In the data below, locate each line with the word "will" and list it.

--- --- ---

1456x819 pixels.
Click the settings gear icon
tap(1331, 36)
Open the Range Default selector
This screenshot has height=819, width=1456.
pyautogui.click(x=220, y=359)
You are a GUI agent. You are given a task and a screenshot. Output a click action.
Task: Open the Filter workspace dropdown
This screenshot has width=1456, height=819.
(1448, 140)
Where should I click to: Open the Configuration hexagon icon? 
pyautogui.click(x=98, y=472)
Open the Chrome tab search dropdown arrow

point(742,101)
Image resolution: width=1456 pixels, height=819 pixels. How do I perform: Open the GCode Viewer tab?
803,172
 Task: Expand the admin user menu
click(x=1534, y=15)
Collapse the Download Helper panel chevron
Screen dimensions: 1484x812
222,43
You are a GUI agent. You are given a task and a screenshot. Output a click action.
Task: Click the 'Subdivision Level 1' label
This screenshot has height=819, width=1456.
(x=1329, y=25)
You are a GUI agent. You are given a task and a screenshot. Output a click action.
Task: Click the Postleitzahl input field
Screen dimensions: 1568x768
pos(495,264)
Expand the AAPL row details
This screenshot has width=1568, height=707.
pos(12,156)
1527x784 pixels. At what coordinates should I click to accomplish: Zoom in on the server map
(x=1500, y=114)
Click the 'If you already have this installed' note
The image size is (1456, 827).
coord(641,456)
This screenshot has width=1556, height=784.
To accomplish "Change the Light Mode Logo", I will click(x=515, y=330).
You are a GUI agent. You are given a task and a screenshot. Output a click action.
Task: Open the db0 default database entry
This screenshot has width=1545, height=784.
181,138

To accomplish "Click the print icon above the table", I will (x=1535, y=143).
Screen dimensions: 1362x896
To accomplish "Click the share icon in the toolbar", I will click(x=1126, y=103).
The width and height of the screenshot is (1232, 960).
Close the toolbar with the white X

--- --- ---

Answer below
To accomplish "Change the Light Mode Logo", I will click(x=515, y=330).
To accomplish "Click the print icon above the table", I will (x=1535, y=143).
To accomplish "Click the share icon in the toolbar", I will click(x=1126, y=103).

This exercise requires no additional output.